Reproduce the entries shown below only from the line with "October 2024 (444, 428)" down to the line with "August 2020 (442, 958)", keeping both end lines and copying each one exactly.

---------- EXERCISE INPUT ----------

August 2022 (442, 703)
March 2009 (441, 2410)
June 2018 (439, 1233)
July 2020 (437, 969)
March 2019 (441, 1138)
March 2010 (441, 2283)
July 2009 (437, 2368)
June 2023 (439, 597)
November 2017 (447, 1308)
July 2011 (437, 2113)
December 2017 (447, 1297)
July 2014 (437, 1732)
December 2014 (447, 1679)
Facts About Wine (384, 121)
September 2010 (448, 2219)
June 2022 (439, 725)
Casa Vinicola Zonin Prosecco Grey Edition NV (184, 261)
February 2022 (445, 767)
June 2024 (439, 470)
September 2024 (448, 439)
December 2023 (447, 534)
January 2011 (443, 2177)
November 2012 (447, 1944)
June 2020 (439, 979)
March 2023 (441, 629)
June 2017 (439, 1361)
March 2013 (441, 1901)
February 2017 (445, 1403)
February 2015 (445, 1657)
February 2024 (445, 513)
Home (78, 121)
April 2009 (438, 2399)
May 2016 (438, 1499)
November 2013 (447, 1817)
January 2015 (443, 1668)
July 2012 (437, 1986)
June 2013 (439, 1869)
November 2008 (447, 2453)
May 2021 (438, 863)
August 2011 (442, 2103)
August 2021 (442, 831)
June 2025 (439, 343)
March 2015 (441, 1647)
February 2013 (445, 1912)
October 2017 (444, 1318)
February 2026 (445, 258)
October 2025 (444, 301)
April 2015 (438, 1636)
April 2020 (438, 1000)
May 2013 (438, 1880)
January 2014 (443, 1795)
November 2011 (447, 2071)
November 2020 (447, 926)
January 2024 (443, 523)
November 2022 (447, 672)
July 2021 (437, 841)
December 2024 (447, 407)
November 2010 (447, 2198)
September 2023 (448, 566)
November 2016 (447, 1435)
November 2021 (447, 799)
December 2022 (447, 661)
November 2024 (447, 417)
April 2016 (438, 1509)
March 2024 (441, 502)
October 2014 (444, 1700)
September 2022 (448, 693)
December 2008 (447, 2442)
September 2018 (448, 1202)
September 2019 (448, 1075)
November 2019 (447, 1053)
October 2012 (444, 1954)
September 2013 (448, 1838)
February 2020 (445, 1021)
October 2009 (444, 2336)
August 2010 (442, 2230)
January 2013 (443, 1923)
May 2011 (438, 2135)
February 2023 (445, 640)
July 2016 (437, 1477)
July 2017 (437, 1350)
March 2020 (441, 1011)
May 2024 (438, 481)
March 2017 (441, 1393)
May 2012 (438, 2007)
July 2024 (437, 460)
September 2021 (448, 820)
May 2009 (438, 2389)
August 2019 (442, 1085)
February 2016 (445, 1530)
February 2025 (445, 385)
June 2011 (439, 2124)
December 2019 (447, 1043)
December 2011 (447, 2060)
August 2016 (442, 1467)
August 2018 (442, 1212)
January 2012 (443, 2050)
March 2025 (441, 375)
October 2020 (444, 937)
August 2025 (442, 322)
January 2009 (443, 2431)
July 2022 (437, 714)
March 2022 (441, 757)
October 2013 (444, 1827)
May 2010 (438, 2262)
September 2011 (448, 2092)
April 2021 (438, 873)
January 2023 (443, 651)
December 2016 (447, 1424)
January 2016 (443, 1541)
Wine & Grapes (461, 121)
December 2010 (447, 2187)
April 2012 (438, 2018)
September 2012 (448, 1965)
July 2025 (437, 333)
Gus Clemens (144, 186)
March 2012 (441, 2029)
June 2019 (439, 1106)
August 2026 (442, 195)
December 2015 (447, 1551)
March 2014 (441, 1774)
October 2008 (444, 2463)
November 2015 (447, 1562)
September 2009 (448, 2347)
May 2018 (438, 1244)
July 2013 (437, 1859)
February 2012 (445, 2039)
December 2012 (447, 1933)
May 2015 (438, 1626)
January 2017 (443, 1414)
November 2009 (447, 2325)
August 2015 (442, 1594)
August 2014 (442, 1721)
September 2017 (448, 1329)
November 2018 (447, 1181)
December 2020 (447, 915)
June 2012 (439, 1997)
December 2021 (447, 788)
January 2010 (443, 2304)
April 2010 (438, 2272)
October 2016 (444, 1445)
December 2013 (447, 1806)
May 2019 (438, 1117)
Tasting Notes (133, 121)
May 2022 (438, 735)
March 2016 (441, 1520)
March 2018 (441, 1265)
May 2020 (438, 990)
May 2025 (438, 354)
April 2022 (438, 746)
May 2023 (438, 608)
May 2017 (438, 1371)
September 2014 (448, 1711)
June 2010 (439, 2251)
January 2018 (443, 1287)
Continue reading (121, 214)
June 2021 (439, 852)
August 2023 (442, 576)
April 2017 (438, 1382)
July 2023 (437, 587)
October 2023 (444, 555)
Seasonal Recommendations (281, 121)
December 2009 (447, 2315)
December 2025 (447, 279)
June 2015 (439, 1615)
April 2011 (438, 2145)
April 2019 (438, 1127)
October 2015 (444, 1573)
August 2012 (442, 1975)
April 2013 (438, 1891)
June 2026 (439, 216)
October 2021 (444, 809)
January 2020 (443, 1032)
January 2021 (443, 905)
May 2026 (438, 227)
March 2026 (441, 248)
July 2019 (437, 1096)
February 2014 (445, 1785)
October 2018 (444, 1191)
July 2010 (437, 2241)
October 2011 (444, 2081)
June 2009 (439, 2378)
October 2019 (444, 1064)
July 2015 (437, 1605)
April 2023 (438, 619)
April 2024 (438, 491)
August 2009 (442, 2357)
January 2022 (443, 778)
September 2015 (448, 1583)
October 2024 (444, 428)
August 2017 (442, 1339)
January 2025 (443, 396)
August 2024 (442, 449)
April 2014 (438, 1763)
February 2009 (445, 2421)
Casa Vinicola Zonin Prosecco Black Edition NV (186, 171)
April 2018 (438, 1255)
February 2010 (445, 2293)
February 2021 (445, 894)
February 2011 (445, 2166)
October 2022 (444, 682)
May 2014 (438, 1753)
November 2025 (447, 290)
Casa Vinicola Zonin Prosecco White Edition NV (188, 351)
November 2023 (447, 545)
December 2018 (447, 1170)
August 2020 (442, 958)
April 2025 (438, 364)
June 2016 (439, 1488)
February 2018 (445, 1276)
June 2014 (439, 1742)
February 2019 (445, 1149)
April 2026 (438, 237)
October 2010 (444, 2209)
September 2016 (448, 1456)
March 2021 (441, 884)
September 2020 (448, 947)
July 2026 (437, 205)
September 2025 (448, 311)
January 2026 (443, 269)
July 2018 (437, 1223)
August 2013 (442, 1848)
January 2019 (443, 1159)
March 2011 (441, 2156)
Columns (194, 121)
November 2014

----------

▸ **ANSWER TO THE PROBLEM**
October 2024 (444, 428)
August 2017 (442, 1339)
January 2025 (443, 396)
August 2024 (442, 449)
April 2014 (438, 1763)
February 2009 (445, 2421)
Casa Vinicola Zonin Prosecco Black Edition NV (186, 171)
April 2018 (438, 1255)
February 2010 (445, 2293)
February 2021 (445, 894)
February 2011 (445, 2166)
October 2022 (444, 682)
May 2014 (438, 1753)
November 2025 (447, 290)
Casa Vinicola Zonin Prosecco White Edition NV (188, 351)
November 2023 (447, 545)
December 2018 (447, 1170)
August 2020 (442, 958)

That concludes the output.